Вот все, что я хотела сказать Вам. Простите, если Вам это неприятно. Я ничего, кроме самых доброжелательных чувств, не имею и очень жалею, если Вас обидела”.
Несовместимые системы ценностей! Татьяна Львовна и власть, воплощением которой был ее адресат и которая заменила этику революционной целесообразностью, просто жили в разных мирах. Для дочери Толстого правительство — только учреждение, оно безлично. Высшая инстанция — человек.
Все три высокопоставленных адресата этих писем — и Каменев, и Калинин, и Луначарский — своего человеческого отношения к судьбе Булгакова не проявили, переслали письма, без всяких собственных замечаний, Дзержинскому: как вы на это посмотрите?
Но Железный Феликс был неумолим. Секретный отдел ГПУ еще и взял подписку с Булгакова, что никаких публичных демонстраций при его отъезде за границу не будет.
30 марта Булгаков покинул родину.
Венчает это позорное для органов дело справка об антисоветской деятельности Булгакова за рубежом — стало быть, и там органы не спускали глаз с последнего секретаря Толстого. Справка была составлена, когда через три года он ходатайствовал о своем возвращении.
Все тот же недремлющий Тучков докладывает: “Булгаков до сегодняшнего дня остается убежденным противником Советской власти и ни на иоту не изменил своих убеждений, которые он лично характеризует так: “Я их (коммунистов) упрекал, еще живя в России, именно за то, что они были недостаточно коммунистичны”. Учитывая всю контрреволюционность своих действий за границей, Булгаков требует гарантии неприкосновенности его личности…”
Только в 1949 году, через двадцать шесть лет, а не через три года, как было обещано, Булгаков добьется возвращения на родину, будет еще долго работать и директором Толстовского музея, и хранителем Ясной Поляны.
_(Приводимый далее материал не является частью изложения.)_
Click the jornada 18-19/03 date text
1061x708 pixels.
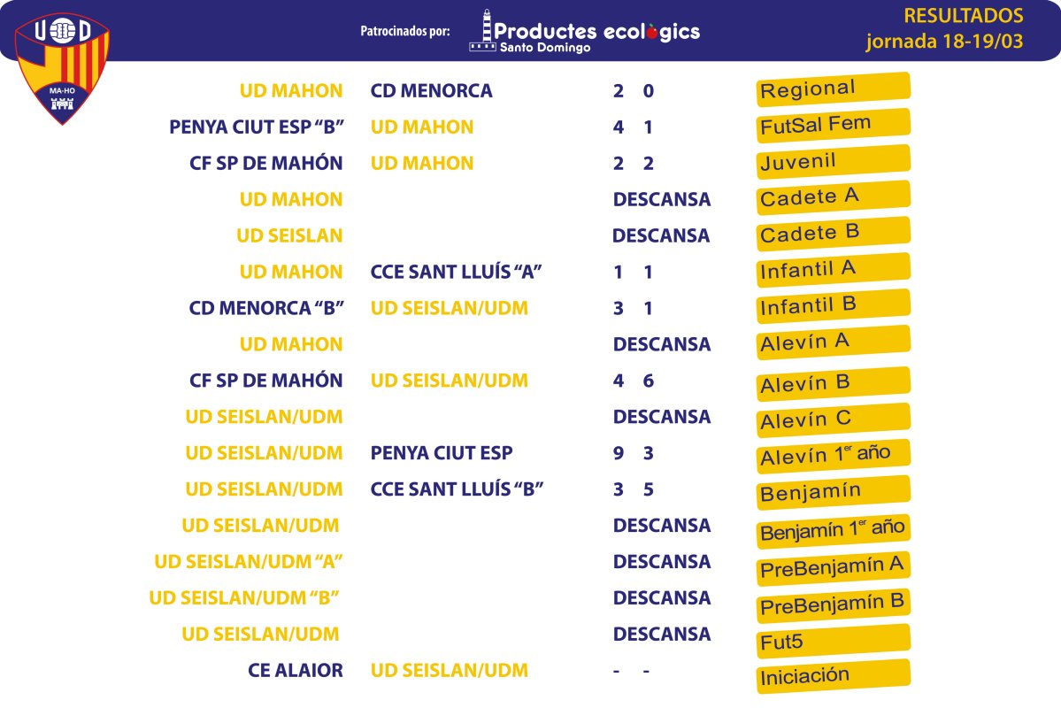click(944, 42)
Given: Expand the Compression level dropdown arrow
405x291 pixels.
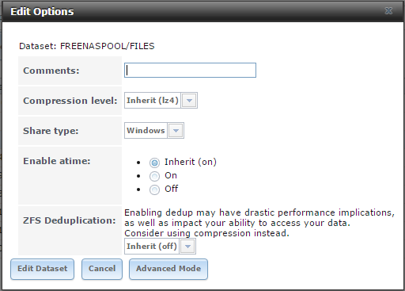Looking at the screenshot, I should click(x=189, y=101).
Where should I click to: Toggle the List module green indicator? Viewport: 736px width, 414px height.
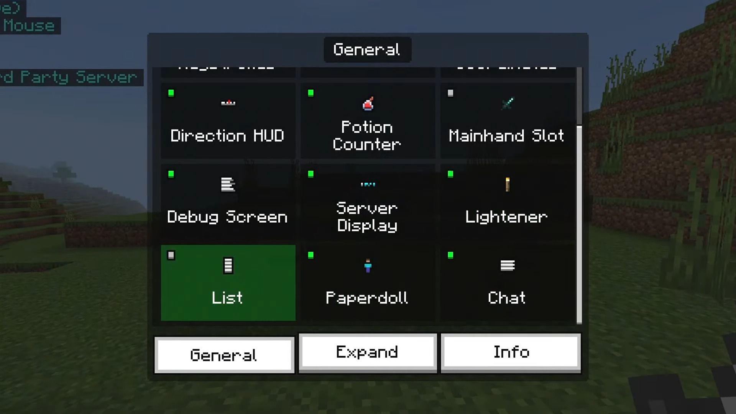pos(171,255)
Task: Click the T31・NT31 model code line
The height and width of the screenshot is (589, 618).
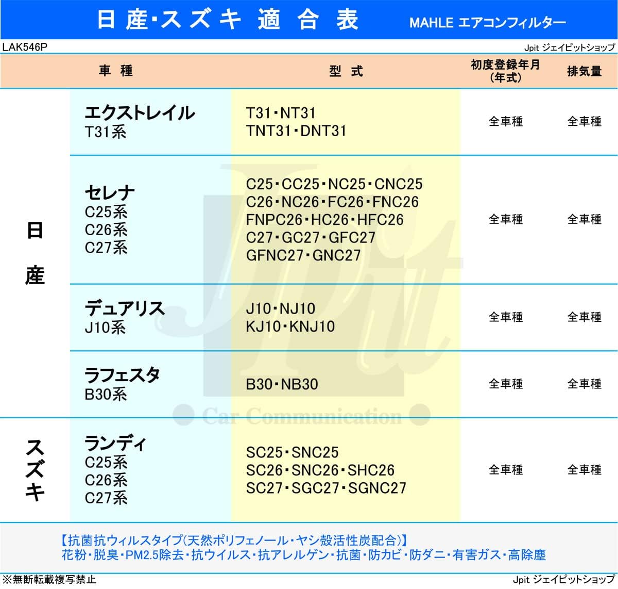Action: click(x=281, y=113)
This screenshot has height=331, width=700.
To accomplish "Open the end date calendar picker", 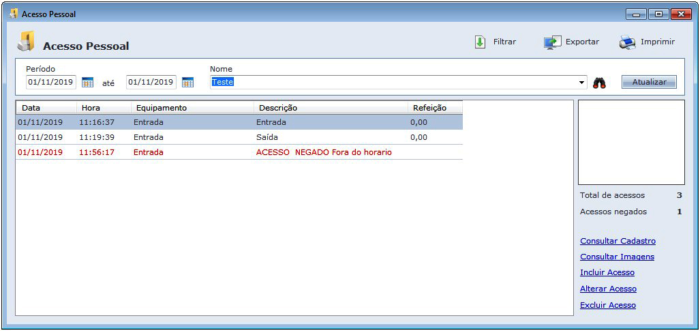I will click(187, 83).
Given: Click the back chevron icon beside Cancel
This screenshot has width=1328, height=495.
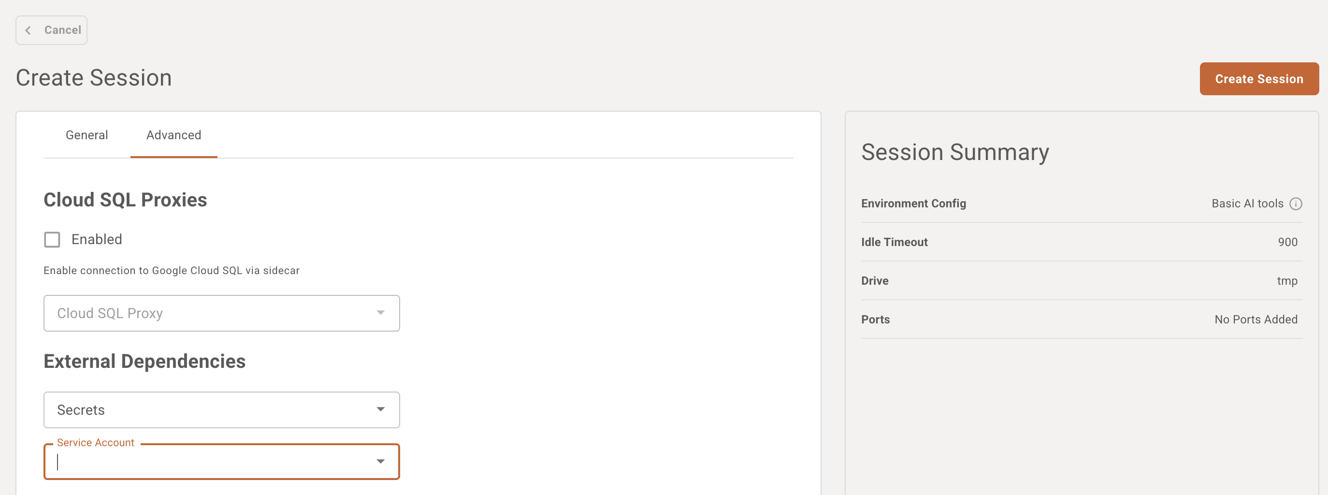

Но вот выражать публично свою веру и быть апостолом своего Учителя он уже больше не сможет.
Перед судом истории
“Жизнь сложна. Можно не принадлежать к числу сторонников толстовской теории, можно отрицать ее, можно полемизировать с нею, как это в свое время делал и я, но невозможно не преклоняться перед красотой этой великой смятенной души, как можно не верить даже в реальное существование Христа и все-таки восхищаться высотой этого измечтанного человечеством образа.
В наше время, время общего ожесточения и порой не человеческой, а почти звериной борьбы, особенно важны и дороги напоминания о человечности… о прекрасной, вечно взволнованной душе первого русского интеллигента”.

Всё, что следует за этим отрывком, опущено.